Delay with Campaign Delivery and User Imports being uploaded.

Incident Report for Firstup

Postmortem

Summary:

On Thursday, February 13th, 2025, reports of delays in campaign email deliveries, as well as processing failures associated with user import files were received via tickets to our Customer Support Center. Following a correlation of the number of tickets received and the nature of the issues reported, a platform incident was declared at 10:02 AM PT and an incident response team began investigating the reports. A service degradation notification was subsequently published on our status page at 10:15 AM PT.

Investigations revealed that the reported issues were not related in any way, and troubleshooting of each issue continued independently and concurrently during the incident.

Severity:

Sev2

Scope:

Campaign communication delays:

  • Customers on the Firstup platform with email campaigns published on 2/13/2025 between 7:00 AM PT and 7:40 AM PT.

User import/sync issue:

  • Customers on the Firstup platform who uploaded user sync and user import files on 2/13/2025 between 2:09 AM PT and 11:22 AM PT.

Impact:

  • Campaigns in the scope above may have experienced email delivery delays of 20 to 30 minutes.
  • User import and user sync files in the scope above may have returned processing errors or were stuck in a processing state for up to 9hrs 13mins.

All other platform services remained uninterrupted during this incident.

Root Causes:

Campaign communication delays:

  • A long-running query in the database created a bottleneck effect, resulting in a slowdown in processing queries associated with the campaigns in scope of the incident until the job completed at 7:40 AM PT.

User import/sync issue:

  • Following a configuration change in the backend intended at improving Multi-Program user membership at 2:09 AM PT, user re-indexing activity started to surge as customers uploaded their user sync files, which overloaded the indexing queue and caused delays in bulk uploads and snapshot creation.

Mitigation:

Campaign communication delays:

  • No mitigation steps were taken to resolve the campaign communication delays, as the long-running query completed on its own, eliminating the slowdown in processing normal campaign publishing queries.

User import/sync issue:

  • The offending configuration change was internally identified and reverted at 9:36 AM PT. However, the messages in queue to be processed had surged so much that additional processing resources were added at 10:43 AM PT to aid in draining the queue. The queue returned to normal levels by 11:22 AM PT.

Recurrence Prevention:

To prevent a recurrence of the issues in this incident due to the same root cause, we have performed or have committed to perform the following actions: 

Campaign communication delays:

  • Created a monitor that will alert on long-running queries, to allow for faster intervention before a platform incident happens.
  • Move the offending query to a separate data pipeline not utilized by the campaign delivery process.
  • Add Statement and Deadlock timeouts to the campaign delivery processing database to reduce the impact of long-running queries.

User import/sync issue:

  • Add monitoring and alerting for User-Sync and Bulk-Upload errors on a platform level.
  • Evaluate permanently increasing processing resources to account for unforeseen surges in the messages queue.
  • Review front-end UI error reporting messaging to be more intuitive.
Posted Mar 05, 2025 - 17:26 UTC

Resolved

All impacted systems have remained available and fully functional during the monitoring phase of this service degradation. This incident is now resolved.
Posted Feb 21, 2025 - 20:51 UTC

Monitoring

The User Imports issue has also been mitigated, and all user import files are now processing as expected.

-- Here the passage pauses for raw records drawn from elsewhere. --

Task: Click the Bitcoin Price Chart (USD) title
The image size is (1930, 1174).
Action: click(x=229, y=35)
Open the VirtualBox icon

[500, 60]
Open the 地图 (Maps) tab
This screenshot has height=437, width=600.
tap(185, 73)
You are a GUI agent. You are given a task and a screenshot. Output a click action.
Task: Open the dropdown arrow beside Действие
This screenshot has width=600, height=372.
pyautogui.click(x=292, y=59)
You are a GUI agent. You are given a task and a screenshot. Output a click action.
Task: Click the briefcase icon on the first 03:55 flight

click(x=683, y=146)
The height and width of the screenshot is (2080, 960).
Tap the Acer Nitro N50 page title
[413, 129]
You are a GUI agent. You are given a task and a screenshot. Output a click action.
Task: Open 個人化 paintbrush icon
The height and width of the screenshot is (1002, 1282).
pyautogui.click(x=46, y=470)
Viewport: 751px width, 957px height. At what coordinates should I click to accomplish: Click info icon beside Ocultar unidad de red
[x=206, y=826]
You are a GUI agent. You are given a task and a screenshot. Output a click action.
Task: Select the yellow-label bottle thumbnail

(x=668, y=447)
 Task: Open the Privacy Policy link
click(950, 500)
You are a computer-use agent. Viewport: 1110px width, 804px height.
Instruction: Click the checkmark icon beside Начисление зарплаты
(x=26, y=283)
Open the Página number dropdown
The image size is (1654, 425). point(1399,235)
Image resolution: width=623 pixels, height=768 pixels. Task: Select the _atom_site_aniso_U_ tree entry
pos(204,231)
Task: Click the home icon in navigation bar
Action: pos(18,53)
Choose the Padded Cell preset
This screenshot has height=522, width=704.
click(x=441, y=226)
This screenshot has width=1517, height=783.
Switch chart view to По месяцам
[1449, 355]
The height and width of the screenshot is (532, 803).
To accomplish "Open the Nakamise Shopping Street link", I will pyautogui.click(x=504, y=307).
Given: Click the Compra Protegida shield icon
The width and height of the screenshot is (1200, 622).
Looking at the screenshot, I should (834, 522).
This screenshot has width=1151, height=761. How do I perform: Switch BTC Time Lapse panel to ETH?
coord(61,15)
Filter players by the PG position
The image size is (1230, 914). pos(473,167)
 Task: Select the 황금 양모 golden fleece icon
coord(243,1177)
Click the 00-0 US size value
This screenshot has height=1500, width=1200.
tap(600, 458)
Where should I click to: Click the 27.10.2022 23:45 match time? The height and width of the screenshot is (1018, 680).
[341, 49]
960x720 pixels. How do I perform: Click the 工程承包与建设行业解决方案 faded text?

We will be placing the impacted services under monitoring for now.
Posted Feb 13, 2025 - 19:27 UTC

Identified

The email delivery delays issue experienced today has been mitigated, and all email communications should have been delivered by now.

We continue to investigate why some User Import jobs are stuck, and will provide another update within 1 hour.
Posted Feb 13, 2025 - 19:02 UTC

Update

We are continuing to investigate this issue.
Posted Feb 13, 2025 - 18:15 UTC

Investigating

We are investigating reports where campaign communication deliveries on the EU and US platforms are delayed. This may include campaign emails, push notifications and assistant notifications. This is also causing and issue with the User Import feature as some uploads are stuck in processing state for an extended period of time.
Posted Feb 13, 2025 - 18:15 UTC
This incident affected: Ecosystem (User Sync), Products (Creator Studio, Classic Studio, Web Experience, Mobile Experience), and 3rd-Party Dependencies (SendGrid API v3).